Data items:
════════════════

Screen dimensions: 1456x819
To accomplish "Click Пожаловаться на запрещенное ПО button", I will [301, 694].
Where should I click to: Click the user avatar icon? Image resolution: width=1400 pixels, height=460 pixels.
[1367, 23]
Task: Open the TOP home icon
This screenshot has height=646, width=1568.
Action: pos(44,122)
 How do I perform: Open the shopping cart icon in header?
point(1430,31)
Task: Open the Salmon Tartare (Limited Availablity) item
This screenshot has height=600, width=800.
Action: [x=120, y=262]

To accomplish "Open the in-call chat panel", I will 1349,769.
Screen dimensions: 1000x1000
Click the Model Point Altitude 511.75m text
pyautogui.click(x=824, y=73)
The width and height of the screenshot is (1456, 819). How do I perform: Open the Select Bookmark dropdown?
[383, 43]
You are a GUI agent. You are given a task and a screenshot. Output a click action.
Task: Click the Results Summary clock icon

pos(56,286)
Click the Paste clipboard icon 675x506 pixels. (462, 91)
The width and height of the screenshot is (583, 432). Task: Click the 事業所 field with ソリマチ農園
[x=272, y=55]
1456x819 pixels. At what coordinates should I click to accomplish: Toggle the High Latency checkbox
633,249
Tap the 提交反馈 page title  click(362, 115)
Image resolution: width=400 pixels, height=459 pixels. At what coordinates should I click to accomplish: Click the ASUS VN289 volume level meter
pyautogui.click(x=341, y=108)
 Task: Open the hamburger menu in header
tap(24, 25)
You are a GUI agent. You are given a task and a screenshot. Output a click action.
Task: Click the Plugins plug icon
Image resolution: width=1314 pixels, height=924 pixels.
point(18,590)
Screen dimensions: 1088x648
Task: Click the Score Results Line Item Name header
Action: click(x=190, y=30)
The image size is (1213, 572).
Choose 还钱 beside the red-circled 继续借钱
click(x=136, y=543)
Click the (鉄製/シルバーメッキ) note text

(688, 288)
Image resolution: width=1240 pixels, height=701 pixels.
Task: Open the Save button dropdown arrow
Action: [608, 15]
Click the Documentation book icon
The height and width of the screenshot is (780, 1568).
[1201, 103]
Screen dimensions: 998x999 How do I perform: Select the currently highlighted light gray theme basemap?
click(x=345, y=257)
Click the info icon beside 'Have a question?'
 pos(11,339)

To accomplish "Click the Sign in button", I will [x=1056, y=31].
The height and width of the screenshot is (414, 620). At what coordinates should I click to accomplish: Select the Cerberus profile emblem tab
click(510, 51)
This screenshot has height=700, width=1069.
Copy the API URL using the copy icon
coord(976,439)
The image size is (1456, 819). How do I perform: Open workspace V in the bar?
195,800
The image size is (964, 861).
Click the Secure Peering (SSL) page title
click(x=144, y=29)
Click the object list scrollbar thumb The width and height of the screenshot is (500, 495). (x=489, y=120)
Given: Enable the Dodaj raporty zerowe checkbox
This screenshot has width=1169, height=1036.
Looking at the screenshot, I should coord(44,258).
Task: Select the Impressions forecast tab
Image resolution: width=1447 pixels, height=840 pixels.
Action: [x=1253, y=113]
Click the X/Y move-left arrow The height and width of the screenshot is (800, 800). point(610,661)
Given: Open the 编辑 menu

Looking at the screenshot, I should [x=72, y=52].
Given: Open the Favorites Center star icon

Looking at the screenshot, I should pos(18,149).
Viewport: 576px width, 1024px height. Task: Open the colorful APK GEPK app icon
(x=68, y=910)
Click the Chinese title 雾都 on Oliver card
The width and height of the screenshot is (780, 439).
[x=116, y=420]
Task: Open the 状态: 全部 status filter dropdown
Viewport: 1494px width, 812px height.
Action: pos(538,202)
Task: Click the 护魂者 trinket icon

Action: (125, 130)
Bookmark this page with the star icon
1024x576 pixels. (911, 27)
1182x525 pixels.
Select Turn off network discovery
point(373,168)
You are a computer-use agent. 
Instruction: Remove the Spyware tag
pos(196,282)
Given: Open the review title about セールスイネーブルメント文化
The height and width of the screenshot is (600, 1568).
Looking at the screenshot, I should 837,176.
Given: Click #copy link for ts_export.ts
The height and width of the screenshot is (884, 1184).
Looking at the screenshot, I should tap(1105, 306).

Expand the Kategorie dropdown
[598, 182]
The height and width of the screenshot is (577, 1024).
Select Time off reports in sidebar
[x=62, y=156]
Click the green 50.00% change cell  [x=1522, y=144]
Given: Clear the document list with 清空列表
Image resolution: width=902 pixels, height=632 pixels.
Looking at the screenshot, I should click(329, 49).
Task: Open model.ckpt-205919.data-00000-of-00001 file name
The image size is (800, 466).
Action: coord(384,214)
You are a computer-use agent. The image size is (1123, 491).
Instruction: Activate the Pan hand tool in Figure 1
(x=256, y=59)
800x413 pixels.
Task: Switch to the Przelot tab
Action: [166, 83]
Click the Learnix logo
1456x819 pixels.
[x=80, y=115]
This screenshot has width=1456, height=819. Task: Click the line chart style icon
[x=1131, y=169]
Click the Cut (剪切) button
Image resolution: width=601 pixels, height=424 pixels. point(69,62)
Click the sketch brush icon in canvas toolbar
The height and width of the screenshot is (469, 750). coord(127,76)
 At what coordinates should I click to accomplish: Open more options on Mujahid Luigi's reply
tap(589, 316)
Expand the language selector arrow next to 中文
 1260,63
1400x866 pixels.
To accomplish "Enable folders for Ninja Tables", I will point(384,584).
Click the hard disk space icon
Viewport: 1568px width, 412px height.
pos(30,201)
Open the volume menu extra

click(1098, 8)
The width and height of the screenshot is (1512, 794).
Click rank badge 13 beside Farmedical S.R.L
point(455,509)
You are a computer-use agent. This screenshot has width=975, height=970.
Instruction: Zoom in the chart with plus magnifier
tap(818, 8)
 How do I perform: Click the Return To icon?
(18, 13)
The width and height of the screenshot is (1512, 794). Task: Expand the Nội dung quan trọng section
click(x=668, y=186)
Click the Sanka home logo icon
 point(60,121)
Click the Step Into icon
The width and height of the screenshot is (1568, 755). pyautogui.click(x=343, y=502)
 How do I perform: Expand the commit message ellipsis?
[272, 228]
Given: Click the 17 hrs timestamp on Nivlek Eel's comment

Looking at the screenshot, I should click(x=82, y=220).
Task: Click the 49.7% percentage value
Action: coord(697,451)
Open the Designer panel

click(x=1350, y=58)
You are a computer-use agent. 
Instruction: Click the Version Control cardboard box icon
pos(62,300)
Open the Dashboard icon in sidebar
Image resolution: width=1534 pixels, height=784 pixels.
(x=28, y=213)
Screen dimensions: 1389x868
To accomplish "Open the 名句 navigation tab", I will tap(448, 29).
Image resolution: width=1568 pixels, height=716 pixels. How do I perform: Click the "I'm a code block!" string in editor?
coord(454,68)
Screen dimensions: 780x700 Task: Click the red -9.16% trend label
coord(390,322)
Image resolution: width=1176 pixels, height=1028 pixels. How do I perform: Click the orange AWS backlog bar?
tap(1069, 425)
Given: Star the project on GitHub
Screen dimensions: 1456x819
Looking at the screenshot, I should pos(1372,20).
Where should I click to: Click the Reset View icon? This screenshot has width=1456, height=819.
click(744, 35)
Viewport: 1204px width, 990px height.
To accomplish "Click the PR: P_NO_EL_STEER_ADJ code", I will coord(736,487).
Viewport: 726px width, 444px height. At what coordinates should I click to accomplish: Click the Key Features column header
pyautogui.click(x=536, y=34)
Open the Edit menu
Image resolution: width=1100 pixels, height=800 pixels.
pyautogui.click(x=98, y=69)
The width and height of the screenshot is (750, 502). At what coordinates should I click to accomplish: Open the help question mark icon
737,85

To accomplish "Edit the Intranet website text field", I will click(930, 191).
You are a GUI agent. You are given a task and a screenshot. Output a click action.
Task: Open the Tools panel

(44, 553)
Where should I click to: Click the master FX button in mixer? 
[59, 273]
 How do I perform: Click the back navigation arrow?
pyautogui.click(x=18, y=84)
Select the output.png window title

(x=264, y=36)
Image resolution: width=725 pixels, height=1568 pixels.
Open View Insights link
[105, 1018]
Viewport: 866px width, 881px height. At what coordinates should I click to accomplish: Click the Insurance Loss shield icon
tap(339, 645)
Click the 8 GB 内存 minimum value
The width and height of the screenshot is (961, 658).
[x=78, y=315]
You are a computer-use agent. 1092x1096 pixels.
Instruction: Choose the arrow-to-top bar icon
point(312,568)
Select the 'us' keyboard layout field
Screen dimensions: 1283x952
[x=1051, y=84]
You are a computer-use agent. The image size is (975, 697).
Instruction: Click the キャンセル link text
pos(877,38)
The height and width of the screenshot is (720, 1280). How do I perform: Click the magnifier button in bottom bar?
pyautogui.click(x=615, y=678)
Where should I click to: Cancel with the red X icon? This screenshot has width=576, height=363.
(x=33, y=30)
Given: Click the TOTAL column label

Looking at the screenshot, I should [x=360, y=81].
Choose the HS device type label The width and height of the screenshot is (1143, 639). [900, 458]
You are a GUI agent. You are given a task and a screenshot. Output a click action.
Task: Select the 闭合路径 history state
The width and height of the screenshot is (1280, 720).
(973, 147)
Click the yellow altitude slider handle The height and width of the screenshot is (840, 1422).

════════════════

→ Problem details:
Please repeat the rows starting with the line containing "This screenshot has height=700, width=1069." and going on through the line containing "Action: [x=1253, y=113]", keeping every character unchanged.

→ The reply:
This screenshot has height=700, width=1069.
Copy the API URL using the copy icon
coord(976,439)
The image size is (1456, 819). How do I perform: Open workspace V in the bar?
195,800
The image size is (964, 861).
Click the Secure Peering (SSL) page title
click(x=144, y=29)
Click the object list scrollbar thumb The width and height of the screenshot is (500, 495). (x=489, y=120)
Given: Enable the Dodaj raporty zerowe checkbox
This screenshot has width=1169, height=1036.
Looking at the screenshot, I should coord(44,258).
Task: Select the Impressions forecast tab
Image resolution: width=1447 pixels, height=840 pixels.
Action: [x=1253, y=113]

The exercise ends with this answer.